**AIM OF THE TASK**.
Beginning with the line that has "Image resolution: width=178, height=2576." and ending with the line that has "Details (646, 582)", retype the entries below exactly, except for the pictures.

**PROVIDED DATA**.

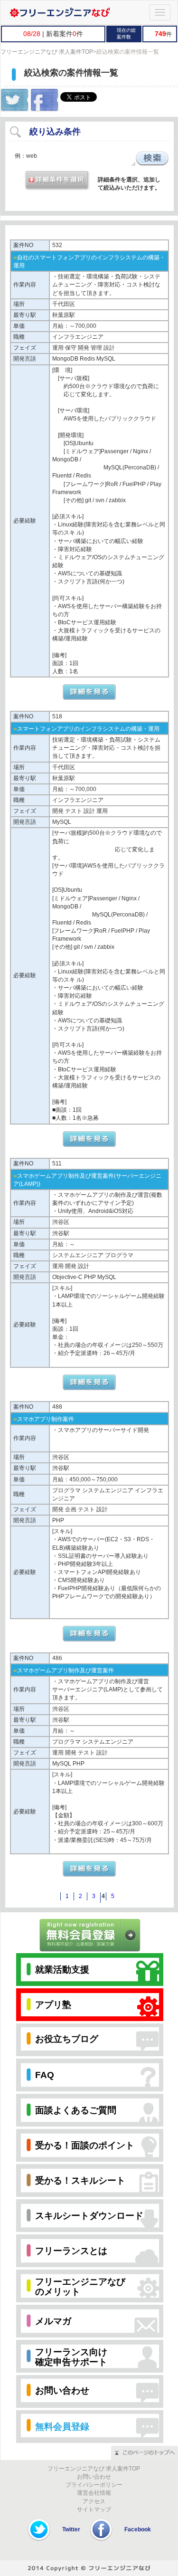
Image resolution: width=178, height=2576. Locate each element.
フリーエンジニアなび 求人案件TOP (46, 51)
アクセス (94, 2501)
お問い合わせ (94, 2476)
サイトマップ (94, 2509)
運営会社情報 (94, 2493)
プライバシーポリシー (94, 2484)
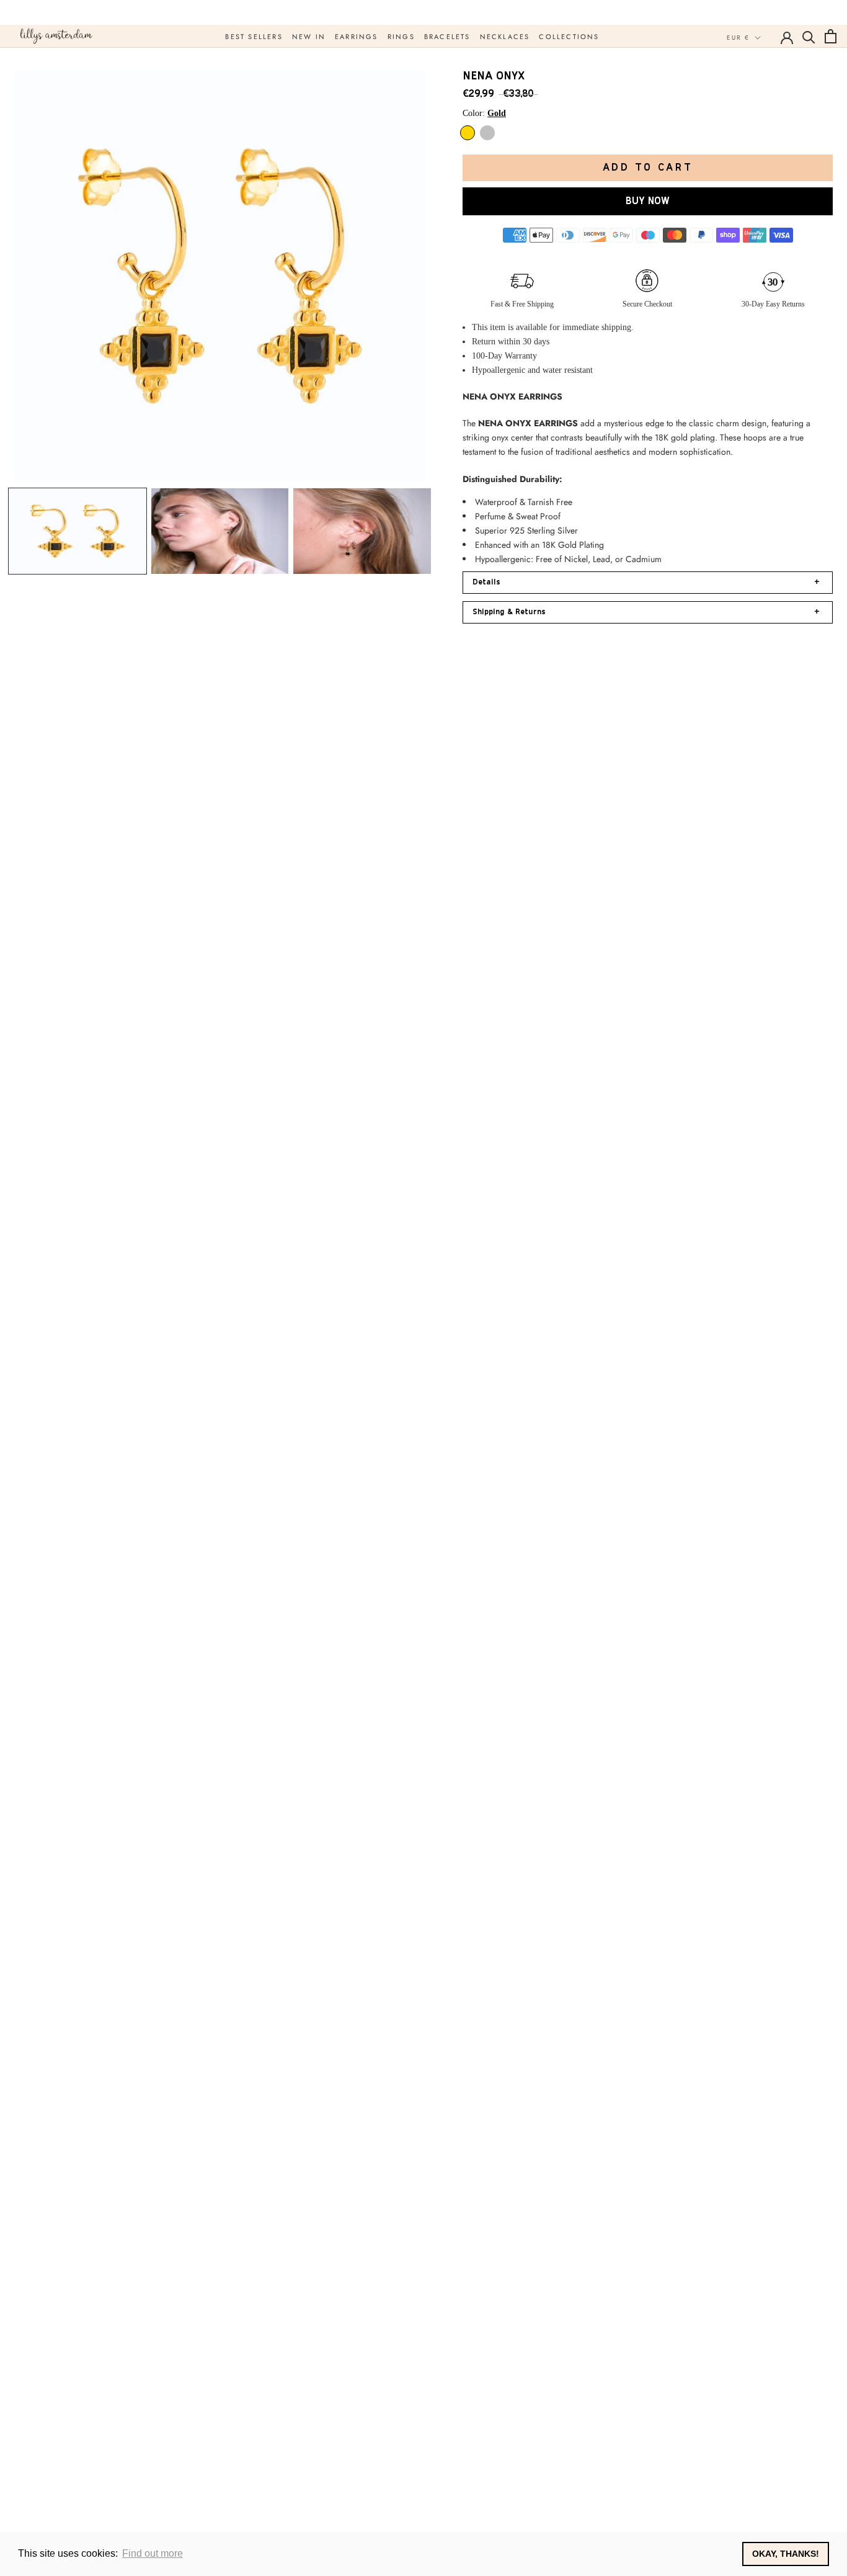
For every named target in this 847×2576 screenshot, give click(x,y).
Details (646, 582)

...

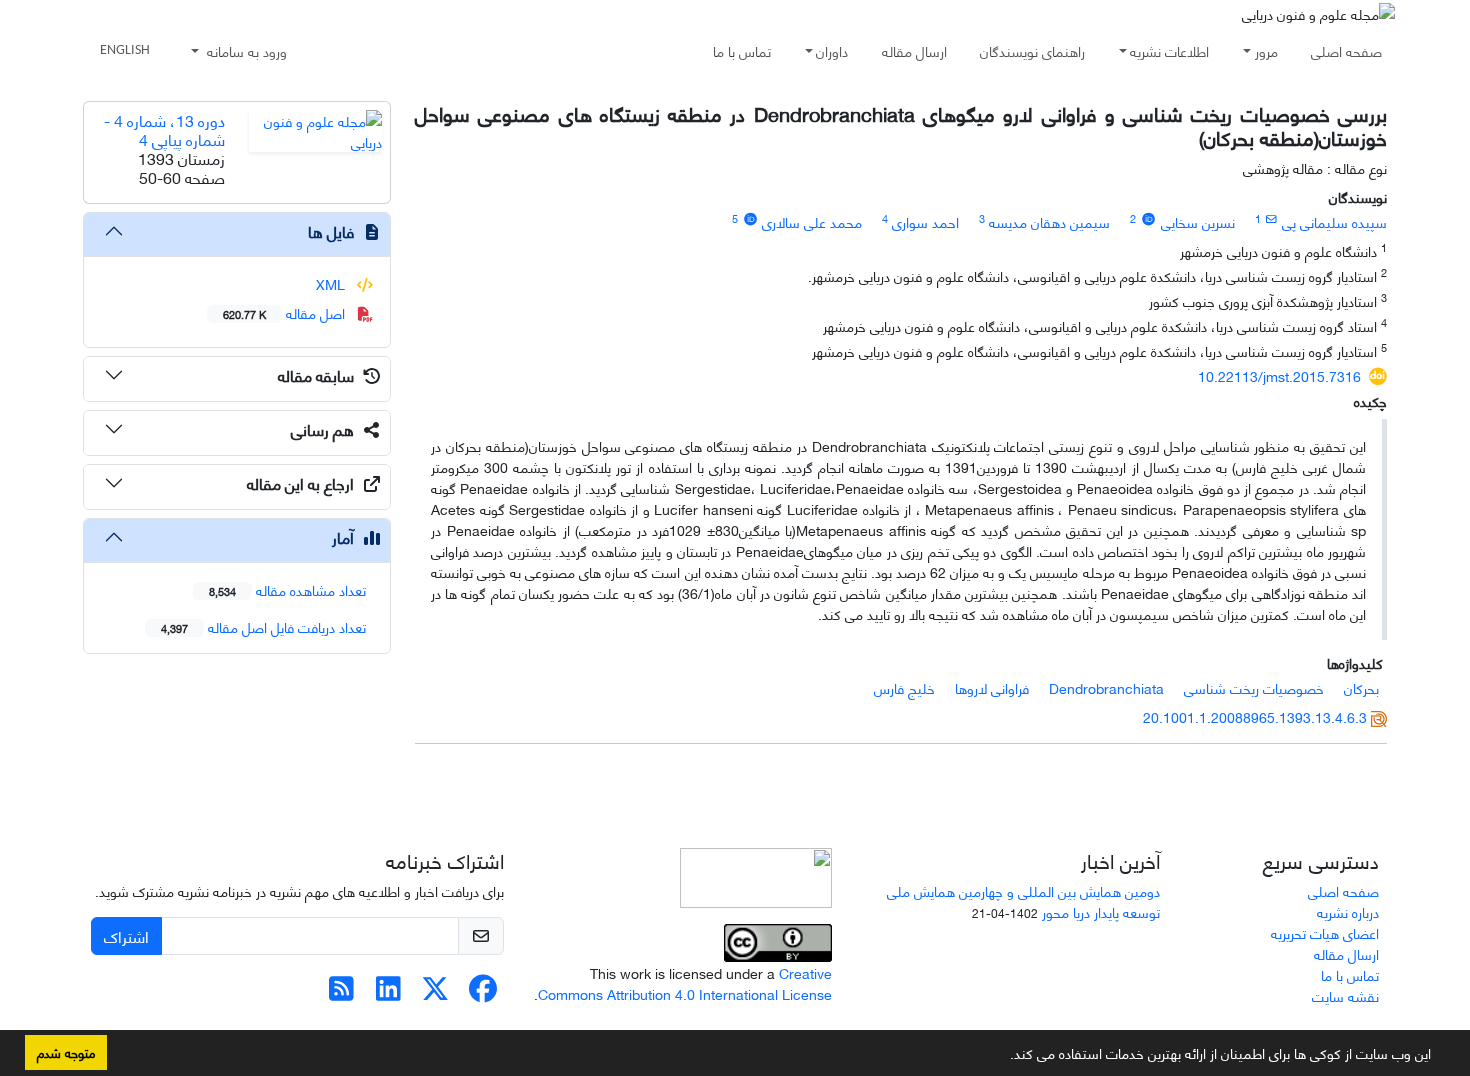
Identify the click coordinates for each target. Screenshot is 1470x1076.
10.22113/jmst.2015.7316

**WRITTEN SOLUTION**.
Image resolution: width=178, height=2576. Locate each element.
フリーエンジニアなび 求人案件TOP (46, 51)
アクセス (94, 2501)
お問い合わせ (94, 2476)
サイトマップ (94, 2509)
運営会社情報 (94, 2493)
プライバシーポリシー (94, 2484)
For every named target in this 847×2576 screenshot, give click(x,y).
Details (646, 582)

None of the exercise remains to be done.